Yeah, I'm a RL editor and translator (non-fiction) with a whole lot of stuff I've worked on published or in mass circulation. So much for bragging. BUT, God help me if I come over as a know-it-all. I often volunteer to edit and beta fanfic because I honestly want to contribute and in doing so to (quite selfishly) learn more about fiction writing as I do so. Sure, I warn my 'victims' what I do for a living, mostly so they don't get uptight when I spill a lot of red ink on their stuff (adding that it's to take or leave as they choose in most cases - this isn't 'RL' editing!). I try very hard not to come over as the 'one true beta', mind, because that simply isn't true. Others, however, react in ways that range from obvious disappointment when I don't gush, or at times sheer spite: 'who does she think she is?'. Ouch. It's been pointed out to me that I make typos and other blunders in my own writing: ones I immediately spot in other people's work.

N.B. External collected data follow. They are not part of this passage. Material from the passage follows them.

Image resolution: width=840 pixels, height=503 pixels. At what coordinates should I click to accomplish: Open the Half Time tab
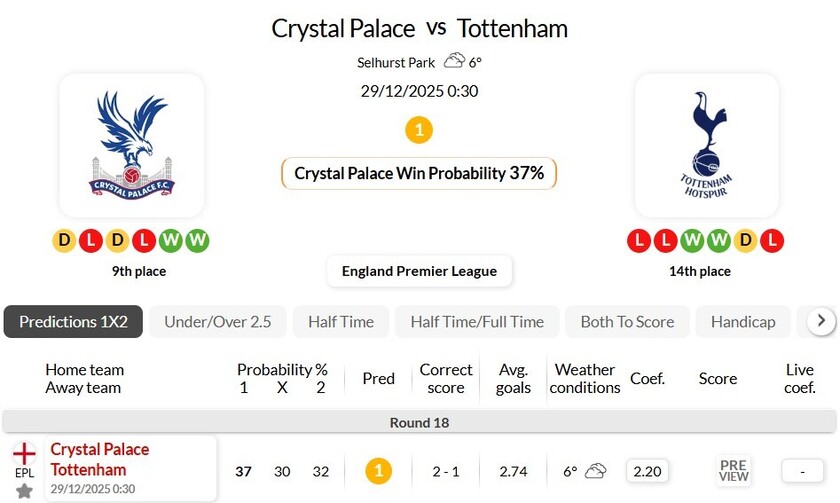click(x=341, y=321)
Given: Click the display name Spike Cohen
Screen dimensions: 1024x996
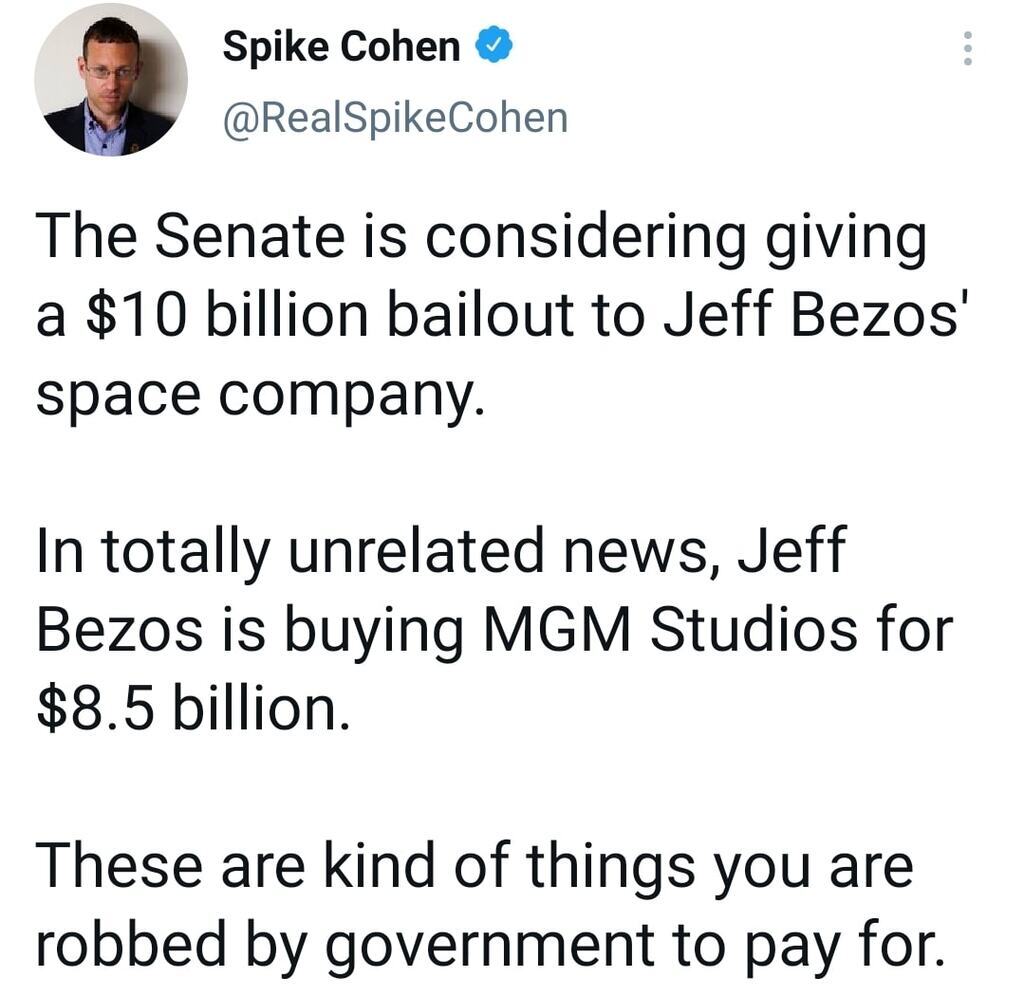Looking at the screenshot, I should (x=341, y=47).
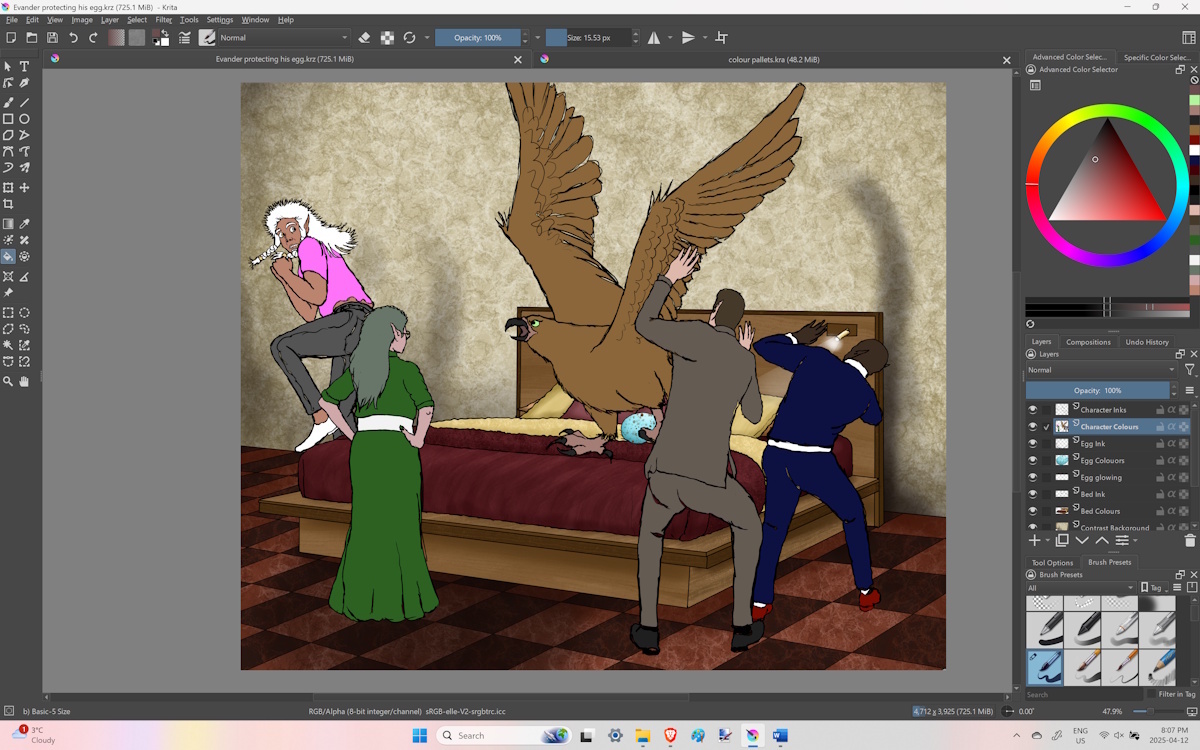Choose the Crop tool
The width and height of the screenshot is (1200, 750).
click(x=8, y=204)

Dammit of *course* I do. Being an editor isn't the same thing as being a writer.
No, you weren't name dropping. I get pulled up occasionally with people I edit for who write about crime because I quote facts from one of my major clients, and get a rather snippish 'how would you know'. It's not easy to retort 'because I've just written a report or translated a document involving world experts on bioterrorism / counterfeiting / human trafficking, etc.'. It's not showing off: it happens to be what I do. If they then want readers to suspend belief, that's their call but usually they actually ask 'could this happen' and I'll give an honest answer even if it's not what they want to hear. And hell no, it's not a glamorous part of my profession for most things: I'm just the hired help with the skills they need. OK, it's fun being met at foreign airports by policemen and skipping customs, or having discussions around coffee with a group of ex-FBI and Secret Service guys, just as it must be to have dinner with other authors or to do a signing session. There's nothing wrong with being *proud* of what you do and enjoying the perks, but there's a world of difference between that and boasting.
So keep on being yourself... and I'm off to Amazon to find one of your books. Can't think I could pick one of the shelf in Switzerland unless you're translated into French or German, and I'd rather read the original anyway.